#### [Verilen Metin]
________________________________________
14 Haziran 1999 21:00
DGM'nin biçimsel değişikliği komisyonda
Adalet Bakanı Hikmet Sami Türk, Avrupa İnsan Hakları Mahkemesi'nin Abdullah Öcalan davasıyla ilgili Türkiye'den bağımsız ve tarafsız yargılama olup olmadığı yönünde savunma istediğini, 30 Haziran'a kadar yanıt verilmesi gerektiğinden DGM'lerin sivilleşmesinin bu tarihe kadar yetişmesi gerektiğini bildirdi.
DGM'lerdeki askeri üyenin kaldırılmasını düzenleyen Anayasa değişikliği önerisinin Anayasa Komisyonu'nda görüşülmesine başlandı. Görüşmelerde konuyla igili bilgi veren Adalet Bakanı Hikmet Sami Türk, Öcalan'ın avukatlarının Avrupa İnsan Hakları Mahkemesi'ne başvurarak ihtiyati tedbir kararı alınmasını istediğini, bu çerçevede mahkemenin Türkiye'den savunma istediğini bildirdi.
________________________________________
#### [Amaç 1]
"1008x577 pixels." ifadesini içeren satırdan başlayıp satırların sonuna kadar olan bölümü, "Morningstar" yerine "Bloomberg" koyarak ve başka hiçbir şeyi değiştirmeden yeniden yazar mısın?
________________________________________
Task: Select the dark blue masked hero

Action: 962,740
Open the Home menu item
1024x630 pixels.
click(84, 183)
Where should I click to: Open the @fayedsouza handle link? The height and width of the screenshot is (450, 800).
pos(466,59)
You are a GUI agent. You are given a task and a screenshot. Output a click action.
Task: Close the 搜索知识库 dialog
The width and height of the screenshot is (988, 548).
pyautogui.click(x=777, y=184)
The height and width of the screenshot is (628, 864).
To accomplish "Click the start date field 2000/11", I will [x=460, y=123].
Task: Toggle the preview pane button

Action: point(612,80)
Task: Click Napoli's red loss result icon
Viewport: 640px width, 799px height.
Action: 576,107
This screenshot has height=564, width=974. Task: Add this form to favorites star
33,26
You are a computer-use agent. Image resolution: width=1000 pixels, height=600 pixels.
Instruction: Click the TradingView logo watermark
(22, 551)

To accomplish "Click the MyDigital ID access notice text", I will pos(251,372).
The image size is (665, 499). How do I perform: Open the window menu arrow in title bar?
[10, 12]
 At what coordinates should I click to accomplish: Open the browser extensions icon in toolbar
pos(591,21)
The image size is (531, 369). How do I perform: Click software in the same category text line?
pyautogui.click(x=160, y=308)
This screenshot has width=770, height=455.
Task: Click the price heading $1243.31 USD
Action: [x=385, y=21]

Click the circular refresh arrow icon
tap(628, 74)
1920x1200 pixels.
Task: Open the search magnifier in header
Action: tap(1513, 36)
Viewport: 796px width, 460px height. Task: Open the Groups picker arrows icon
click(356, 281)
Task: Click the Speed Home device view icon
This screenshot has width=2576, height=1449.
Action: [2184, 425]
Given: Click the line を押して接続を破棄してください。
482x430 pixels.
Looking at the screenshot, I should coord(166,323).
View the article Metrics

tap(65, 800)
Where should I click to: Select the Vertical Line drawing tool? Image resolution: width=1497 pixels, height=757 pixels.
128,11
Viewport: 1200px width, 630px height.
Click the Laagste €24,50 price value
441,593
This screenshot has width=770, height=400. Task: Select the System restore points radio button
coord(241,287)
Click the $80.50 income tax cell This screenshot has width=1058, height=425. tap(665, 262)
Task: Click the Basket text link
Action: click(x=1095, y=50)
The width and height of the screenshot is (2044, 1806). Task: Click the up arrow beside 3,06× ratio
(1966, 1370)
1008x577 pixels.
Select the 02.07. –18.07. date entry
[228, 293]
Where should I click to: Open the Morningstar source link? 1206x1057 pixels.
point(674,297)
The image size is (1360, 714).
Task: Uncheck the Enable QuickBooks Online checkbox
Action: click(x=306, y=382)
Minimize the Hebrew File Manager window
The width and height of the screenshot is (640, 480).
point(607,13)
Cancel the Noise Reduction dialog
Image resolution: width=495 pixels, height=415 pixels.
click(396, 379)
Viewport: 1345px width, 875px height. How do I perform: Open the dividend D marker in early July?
________________________________________
#### [Amaç 2]
DGM haberinin tamamını hiçbir değişiklik yapmadan bir kez daha yazar mısın?

#### [Çözümlü Yanıt 1]
1008x577 pixels.
Select the 02.07. –18.07. date entry
[228, 293]
Where should I click to: Open the Bloomberg source link? 1206x1057 pixels.
point(674,297)
The image size is (1360, 714).
Task: Uncheck the Enable QuickBooks Online checkbox
Action: click(x=306, y=382)
Minimize the Hebrew File Manager window
The width and height of the screenshot is (640, 480).
point(607,13)
Cancel the Noise Reduction dialog
Image resolution: width=495 pixels, height=415 pixels.
click(396, 379)
Viewport: 1345px width, 875px height. How do I perform: Open the dividend D marker in early July?

#### [Çözümlü Yanıt 2]
14 Haziran 1999 21:00
DGM'nin biçimsel değişikliği komisyonda
Adalet Bakanı Hikmet Sami Türk, Avrupa İnsan Hakları Mahkemesi'nin Abdullah Öcalan davasıyla ilgili Türkiye'den bağımsız ve tarafsız yargılama olup olmadığı yönünde savunma istediğini, 30 Haziran'a kadar yanıt verilmesi gerektiğinden DGM'lerin sivilleşmesinin bu tarihe kadar yetişmesi gerektiğini bildirdi.
DGM'lerdeki askeri üyenin kaldırılmasını düzenleyen Anayasa değişikliği önerisinin Anayasa Komisyonu'nda görüşülmesine başlandı. Görüşmelerde konuyla igili bilgi veren Adalet Bakanı Hikmet Sami Türk, Öcalan'ın avukatlarının Avrupa İnsan Hakları Mahkemesi'ne başvurarak ihtiyati tedbir kararı alınmasını istediğini, bu çerçevede mahkemenin Türkiye'den savunma istediğini bildirdi.